Houston was the only city on this list that had a negative growth rate of -2%.

The main technological centers of Canada

Tech giants like Google, Meta and Amazon are continually and aggressively increasing their presence in Canada, further cementing the country’s status as the next big destination for tech talent. Here are the four tech hubs in the country with a total workforce population of more than 50,000:

🇨🇦 Market Total Tech Talent Talent Growth % (2016-2021)
Toronto 289,700 44%
Montreal 148,900 27%
Vancouver 115,400 63%
Ottawa 81,200 22%

Toronto saw the absolute fastest growing tech jobs in 2021, adding 88,900 jobs. The tech sector in Canada’s largest city has seen a huge boost in recent years, and is now ranked by CBRE as the No. 3 tech hub in North America, after the SF Bay Area and the city from New York.

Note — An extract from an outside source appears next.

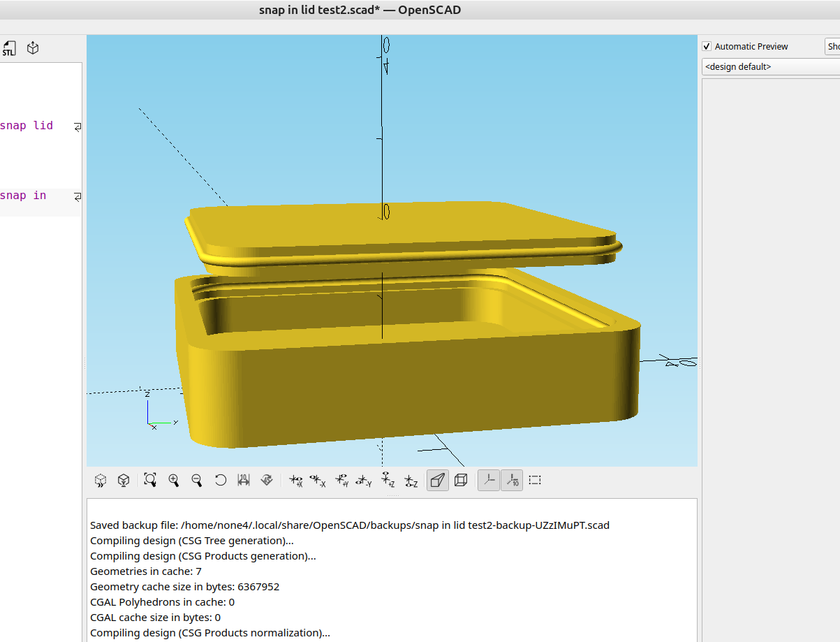
Task: Toggle the Perspective projection button
Action: click(x=438, y=481)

Vancouver’s tech talent population grew the most from its original figure, up 63%. Seattle-based companies like Microsoft and Amazon have established major offices in the city, adding to the already thriving tech scene. In addition, Google is set to build a high-speed fiber optic submarine cable connecting Canada to Asia, with a terminal in Vancouver.

Not to be outdone, Ottawa has also taken giant strides to grow its tech talent and make a name for itself. The nation’s capital even has the highest concentration of tech jobs in its workforce, thanks in part to the success of Shopify.

The small but well-known tech hub of Waterloo also had a very high concentration of tech jobs (9.6%). The region has seen its tech workforce grow by 8% in the last five years.

Six of the top 10 cities for tech workforce concentration are in Canada.

Evolution of technology centers

The post-COVID era has seen a changing definition of what a tech hub means. It’s clear that remote work is here to stay, and as workers migrate for affordability and convenience, traditional tech hubs are seeing a decline, or at least slower growth, in their tech worker population.

While there is no apparent mass exodus of tech talent from traditional waterfront hubs, the rise of high-paying tech jobs in smaller markets across the country could signal a trend and is a positive for the industry.

While more highly talented, resourced, and educated workers continue to opt for affordable places to live and work remotely, will newer markets like Charlotte, Tennessee, and Calgary see a rise of tech companies, or large corporations and new companies will continue? opt for the larger cities on the coast?